A Apple parece ter definido um caminho claro para a evolução do seu vestível, priorizando a longevidade da bateria e a precisão de sensores de saúde em detrimento da implementação de biometria por impressão digital. Segundo informações publicadas no Weibo pelo leaker Instant Digital, a companhia não pretende integrar o Touch ID aos modelos de Apple Watch no curto prazo. A análise sugere que a empresa avaliou o impacto de tal tecnologia no hardware e concluiu que os benefícios não superariam as limitações impostas pelo design compacto do dispositivo.

O dilema do espaço interno

A decisão de deixar o Touch ID de lado está diretamente ligada à engenharia de precisão que define o Apple Watch. Em dispositivos de dimensões reduzidas, cada milímetro cúbico é disputado entre componentes essenciais. A inclusão de um sensor biométrico, seja sob a tela ou integrado ao botão lateral, exigiria uma reconfiguração interna que poderia reduzir o volume disponível para a bateria — um dos pontos de maior exigência dos consumidores. Ao manter o formato atual, a Apple prioriza a autonomia energética, um fator crítico para a experiência de uso contínuo.

Integração como estratégia de segurança

Hoje, o Apple Watch pode ser desbloqueado automaticamente quando o iPhone emparelhado é desbloqueado, o que reduz a necessidade de um leitor biométrico dedicado no pulso em muitos cenários de uso. Essa abordagem reflete uma preferência por soluções de software e conectividade para simplificar o hardware e evitar complexidade desnecessária no dispositivo.

Foco em monitoramento de saúde

O roteiro de desenvolvimento apontado por rumores e análises de mercado sugere uma direção mais ambiciosa no campo da medicina preventiva e do bem-estar. Recursos como o monitoramento não invasivo de glicose no sangue, ainda em estágios iniciais de pesquisa, representam um objetivo relevante para os próximos anos. Sem mudanças drásticas no design físico no curto prazo, a marca pode concentrar recursos de P&D na miniaturização de sensores de saúde — um desafio técnico significativamente mais complexo do que a implementação de biometria por impressão digital.

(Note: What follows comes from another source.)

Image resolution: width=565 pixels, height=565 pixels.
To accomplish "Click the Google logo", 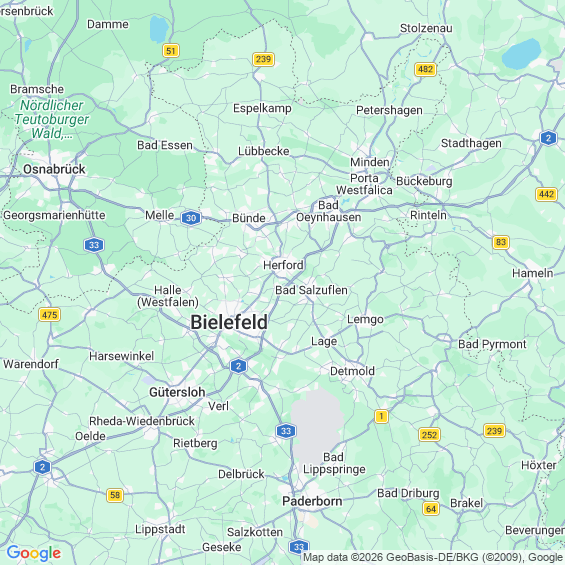I will click(x=34, y=553).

Perspectivas e o futuro do dispositivo

Embora rumores anteriores tenham sugerido testes relacionados a formas de autenticação adicionais no Apple Watch, a estratégia atual indicada pelo vazamento parece priorizar autonomia de bateria e recursos de saúde. O mercado observará se a ausência de uma biometria dedicada se tornará um ponto de fricção à medida que o relógio se torna uma ferramenta mais independente do iPhone. Por ora, a prioridade da Apple permanece clara: transformar o relógio em um centro de dados biométricos, priorizando eficiência energética e sensores avançados.